Eventually a carton full of books showed up, most of which I signed and sent to all my contributors who’d filled out an obnoxiously long questionnaire for me. June 8 rolled around, the book was officially published, and I was a Famous Homeschool Author™, learning to form coherent sentences on the fly for radio interviews and obsessing over the book’s Amazon ranking. Somewhat to the publisher’s surprise, the first printing sold out within two weeks, and they went back to press, and then asked me, “What’s next?”

So for 1998, I wrote another one, The Unschooling Handbook, which I liked much better. By then, the publisher had decided that my advice about reaching my part of the homeschooling market wasn’t completely baseless, so I ended up with a cover I liked much better, too.

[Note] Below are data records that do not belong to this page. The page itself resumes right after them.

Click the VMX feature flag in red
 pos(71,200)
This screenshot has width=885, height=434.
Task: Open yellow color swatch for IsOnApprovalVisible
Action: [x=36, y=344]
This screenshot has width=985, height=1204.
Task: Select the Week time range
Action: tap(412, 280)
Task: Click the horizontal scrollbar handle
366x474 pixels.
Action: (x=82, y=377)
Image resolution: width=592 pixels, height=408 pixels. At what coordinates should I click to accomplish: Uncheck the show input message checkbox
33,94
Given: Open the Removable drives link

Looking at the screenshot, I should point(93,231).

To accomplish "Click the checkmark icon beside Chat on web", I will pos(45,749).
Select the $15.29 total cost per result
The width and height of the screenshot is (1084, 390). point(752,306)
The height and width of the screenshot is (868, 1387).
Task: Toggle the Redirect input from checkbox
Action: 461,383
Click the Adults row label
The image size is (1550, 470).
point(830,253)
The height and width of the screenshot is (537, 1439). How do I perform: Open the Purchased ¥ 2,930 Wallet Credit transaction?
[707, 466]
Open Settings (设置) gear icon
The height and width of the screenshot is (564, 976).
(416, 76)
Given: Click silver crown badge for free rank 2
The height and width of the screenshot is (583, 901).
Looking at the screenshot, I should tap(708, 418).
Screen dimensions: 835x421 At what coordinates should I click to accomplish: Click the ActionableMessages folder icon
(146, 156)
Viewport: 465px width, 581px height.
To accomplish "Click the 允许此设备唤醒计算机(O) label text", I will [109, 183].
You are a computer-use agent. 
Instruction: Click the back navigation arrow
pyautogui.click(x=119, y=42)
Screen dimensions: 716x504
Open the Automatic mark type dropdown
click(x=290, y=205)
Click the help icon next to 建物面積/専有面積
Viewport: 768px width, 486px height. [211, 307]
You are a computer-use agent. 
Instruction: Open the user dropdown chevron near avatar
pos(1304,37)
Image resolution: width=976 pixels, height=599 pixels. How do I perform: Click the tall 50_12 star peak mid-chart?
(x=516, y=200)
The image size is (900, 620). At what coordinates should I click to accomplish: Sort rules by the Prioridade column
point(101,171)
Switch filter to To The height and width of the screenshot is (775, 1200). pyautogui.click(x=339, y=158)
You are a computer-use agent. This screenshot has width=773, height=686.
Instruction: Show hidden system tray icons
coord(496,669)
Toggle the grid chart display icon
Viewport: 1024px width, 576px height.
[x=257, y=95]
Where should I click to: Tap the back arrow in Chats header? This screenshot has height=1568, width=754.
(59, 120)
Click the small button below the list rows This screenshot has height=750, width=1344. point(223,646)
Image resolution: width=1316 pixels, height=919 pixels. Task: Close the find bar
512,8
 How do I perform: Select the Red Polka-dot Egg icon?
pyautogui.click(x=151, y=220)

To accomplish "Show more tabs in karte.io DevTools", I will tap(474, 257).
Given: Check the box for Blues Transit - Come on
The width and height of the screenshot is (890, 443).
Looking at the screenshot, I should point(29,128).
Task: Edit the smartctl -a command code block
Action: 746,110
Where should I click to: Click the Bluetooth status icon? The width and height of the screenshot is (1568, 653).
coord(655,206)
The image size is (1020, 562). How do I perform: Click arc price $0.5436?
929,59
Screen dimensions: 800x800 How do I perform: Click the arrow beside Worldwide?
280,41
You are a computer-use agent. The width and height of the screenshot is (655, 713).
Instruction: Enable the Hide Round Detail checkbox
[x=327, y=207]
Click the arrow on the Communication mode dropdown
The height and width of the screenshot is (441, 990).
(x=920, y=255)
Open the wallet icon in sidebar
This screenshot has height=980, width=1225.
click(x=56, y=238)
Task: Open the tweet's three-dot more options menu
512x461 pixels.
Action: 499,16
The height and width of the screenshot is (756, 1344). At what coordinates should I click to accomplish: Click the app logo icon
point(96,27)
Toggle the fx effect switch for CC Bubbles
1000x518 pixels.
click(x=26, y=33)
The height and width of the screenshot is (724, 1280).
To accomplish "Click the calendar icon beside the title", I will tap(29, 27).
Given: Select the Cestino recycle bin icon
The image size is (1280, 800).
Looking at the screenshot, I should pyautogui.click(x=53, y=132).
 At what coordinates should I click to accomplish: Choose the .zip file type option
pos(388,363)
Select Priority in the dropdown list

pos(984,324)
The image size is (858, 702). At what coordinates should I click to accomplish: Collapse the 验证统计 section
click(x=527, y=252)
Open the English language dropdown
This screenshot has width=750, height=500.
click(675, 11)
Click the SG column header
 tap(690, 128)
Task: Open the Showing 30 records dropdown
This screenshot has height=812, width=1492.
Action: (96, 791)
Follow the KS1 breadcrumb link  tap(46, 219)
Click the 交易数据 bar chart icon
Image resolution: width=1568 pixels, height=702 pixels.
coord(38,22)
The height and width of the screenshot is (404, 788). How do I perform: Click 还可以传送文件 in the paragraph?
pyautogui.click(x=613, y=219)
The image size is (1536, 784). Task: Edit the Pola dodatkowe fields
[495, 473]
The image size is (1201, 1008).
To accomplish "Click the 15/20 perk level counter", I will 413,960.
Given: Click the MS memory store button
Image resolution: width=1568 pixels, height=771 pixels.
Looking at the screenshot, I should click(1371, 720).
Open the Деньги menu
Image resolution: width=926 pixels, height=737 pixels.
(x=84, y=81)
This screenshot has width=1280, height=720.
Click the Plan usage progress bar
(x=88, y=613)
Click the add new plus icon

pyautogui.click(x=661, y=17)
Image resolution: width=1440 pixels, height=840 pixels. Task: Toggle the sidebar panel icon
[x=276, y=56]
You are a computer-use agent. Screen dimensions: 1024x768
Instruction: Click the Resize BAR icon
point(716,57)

The new book sold well enough that the publisher decided not only that we needed a new updated version of my first book, for which I wrote about 40% new material, but that it would be the first of a whole series of homeschooling titles in uniform, identifiable covers. The Homeschooling Handbook, Revised 2nd Edition, came out in 1999, with a cover that was less interesting than that of The Unschooling Handbook, but at least had an illustration of a kid with a book and a magnifying glass, looking at a ladybug, which reminded me a bit of one of my favorite Calvin and Hobbes cartoons.

My publisher was a bit shocked, I think, that I wasn’t at all interested in writing any of the titles for the new series, but after three years of writing about homeschooling (and talking about it at conferences and in interviews), I’d said what I’d had to say about the subject, and had no interest in rehashing it into further titles. After my younger daughter started college, I sent out another of my long and obnoxious questionnaires to as many of my previous contributors as I still had contact info for, and in 2007 came out with my self-published Viral Learning: Reflections on the Homeschooling Life, a collection of linked essays, plus an appendix full of the questionnaire responses. But that book was just for me, and for the contributors, not a real part of my Famous Homeschool Author™ collection.

The HH and UH, as I think of them these days, are still in print and still selling. My little “5th largest” publisher was acquired by Random House, so my books are now published by Three Rivers Press, an imprint of Crown Books Group, a division of Penguin Random, owned by AG Bertelsmann. (My contacts and communications with my publishing conglomerate these days are entirely electronic and non-human.) Both books are in their 14th or 15th editions, at least the last time I saw copies in a book store. with cumulative sales now approaching 95,000 copies. (To put that number in perspective, back when I still knew humans at Crown, they declined my fencing book proposal with a kind “We think it would be a great book, but we’re not interested unless it will sell 100,000 copies in the first year.”) My little backlist homeschooling titles have been only enough to keep me in new glasses and occasional computer and phone upgrades over the past two decades.

But backlist titles still earning royalties after 20 years is still kind of amazing.

*”Famous Homeschool Author™” is the term coined in sarcasm by my then 12-year-old older daughter to keep me in my place. The whole family (including me) has used it off and on ever since, invariably ironically.